The neighborhood’s unpaved streets reminded him of the tiny villages in the mountains of Puerto Rico where he spent his early childhood. He was enamored with the trees and open space, and the dogs that would laze around in the dusty streets basking in the sun.

“It was idyllic,” he said. It was also drier. “Back then there was less cement, less asphalt, and the water was able to drain out and we would have large dry spells.”

But a few years after he moved in, the city paved the streets without ever connecting the 20-square block stretch to the surrounding sewer system. It’s flooded regularly ever since.
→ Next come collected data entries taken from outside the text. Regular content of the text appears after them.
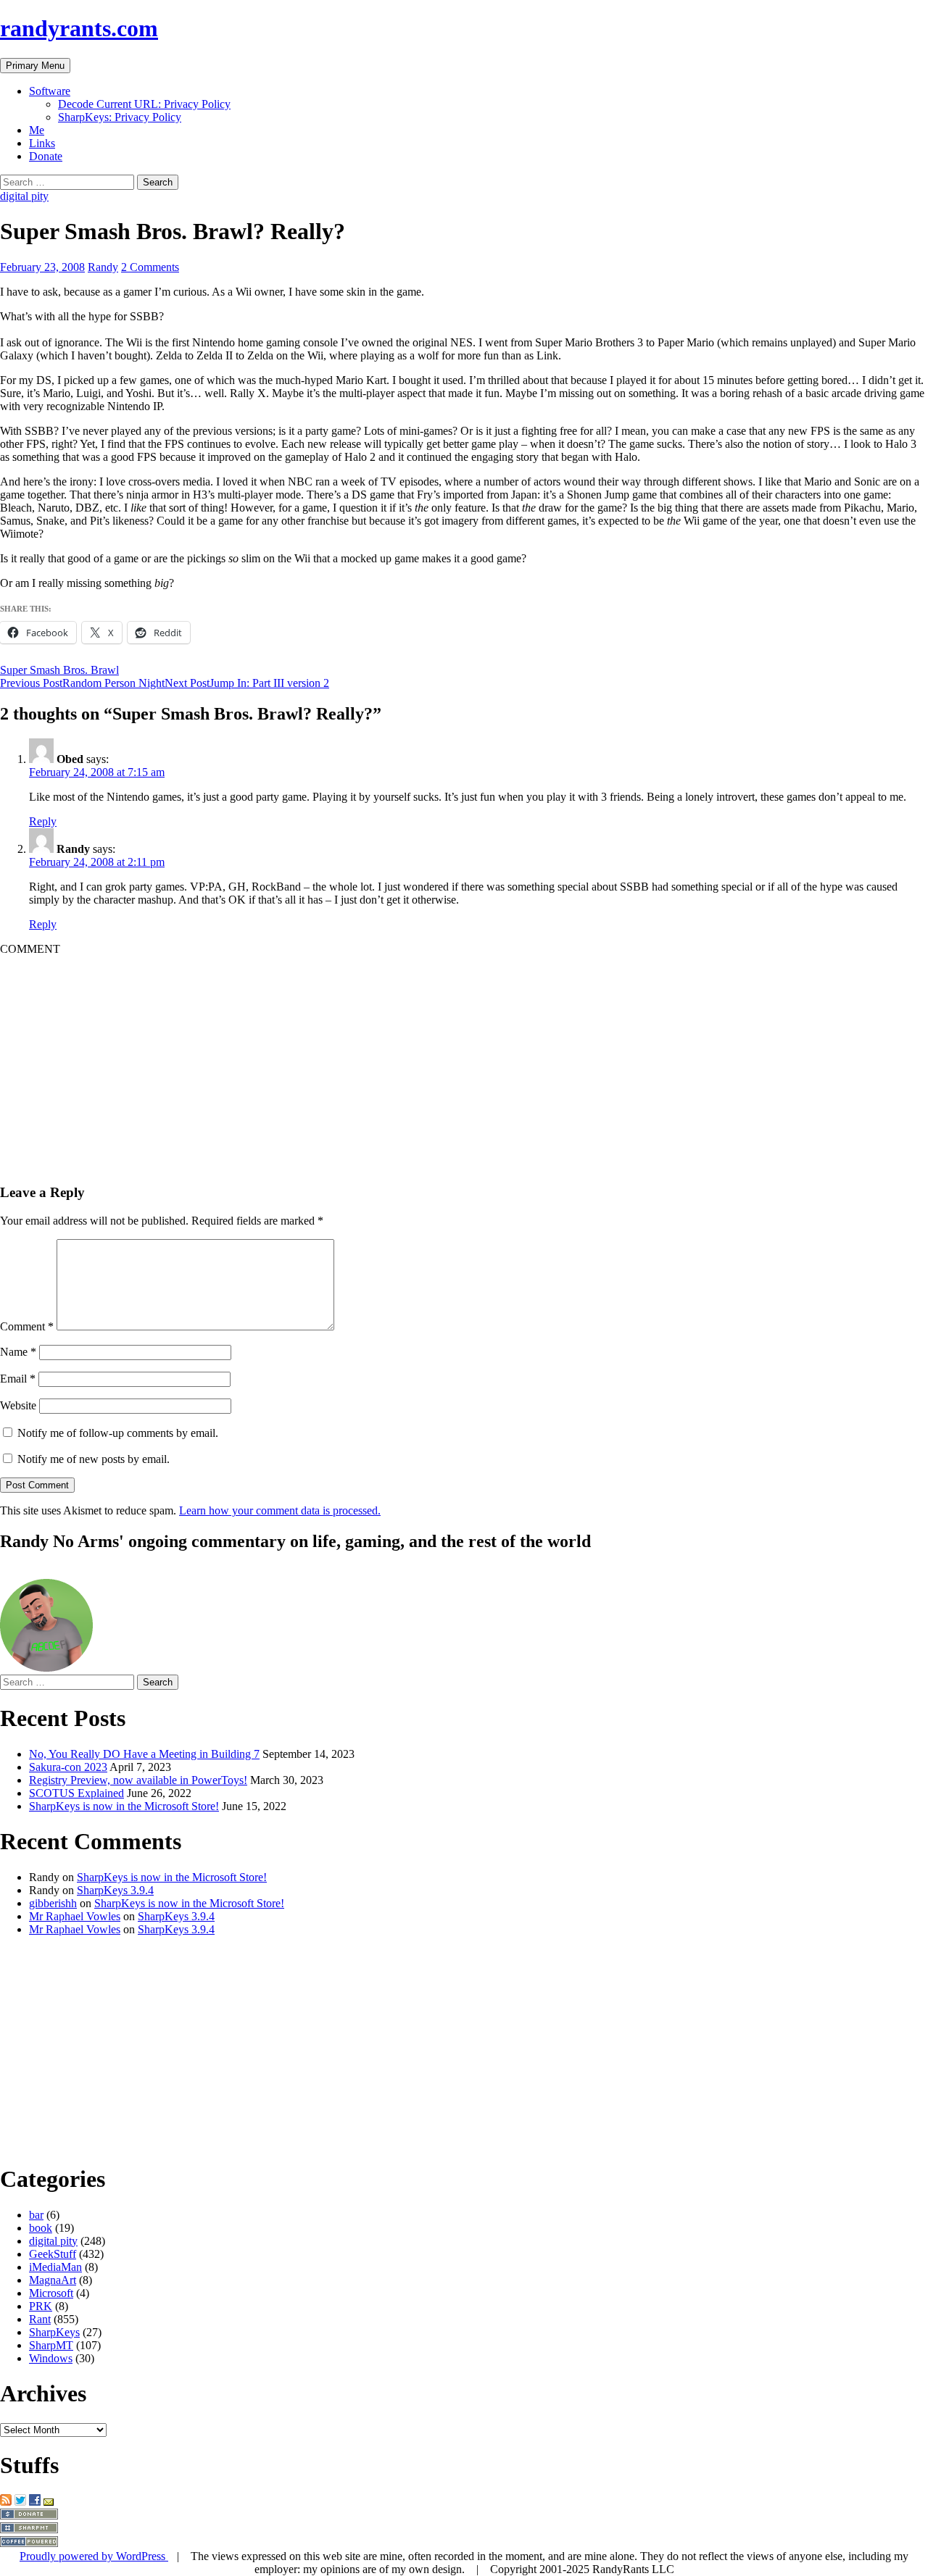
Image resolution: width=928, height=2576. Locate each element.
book (40, 2228)
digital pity (24, 196)
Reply (43, 821)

The neighborhood, home to several dozen mostly Black and brown residents, straddles the Brooklyn-Queens border on either side of Linden Boulevard and is built on top of an old creek bed. Roads into The Hole slant sharply down, roughly a 15-foot decline from the surrounding streets and homes. When it rains it inevitably floods. Septic tanks often overflow as well, and with no sewers for the water to filter into, the roadways are often waterlogged for days with putrid waste. On the fringes of boroughs and multiple electoral districts, The Hole sits as a monument to political apathy and neglect — the kind that would likely be untenable in richer, whiter neighborhoods.

But city officials are launching yet another push to do something about the long-neglected Hole —  also known as “the Jewel Streets” for the blocks named after precious stones like Ruby, Emerald, Amber and Sapphire. This week, a parade of city workers from the Departments of Transportation, Environmental Protection and Design and Construction joined a smattering of elected officials to walk through the streets — there are no public sidewalks — dodging gaping potholes and large ponds of murky water that sit stagnant despite it not having rained for nearly a week.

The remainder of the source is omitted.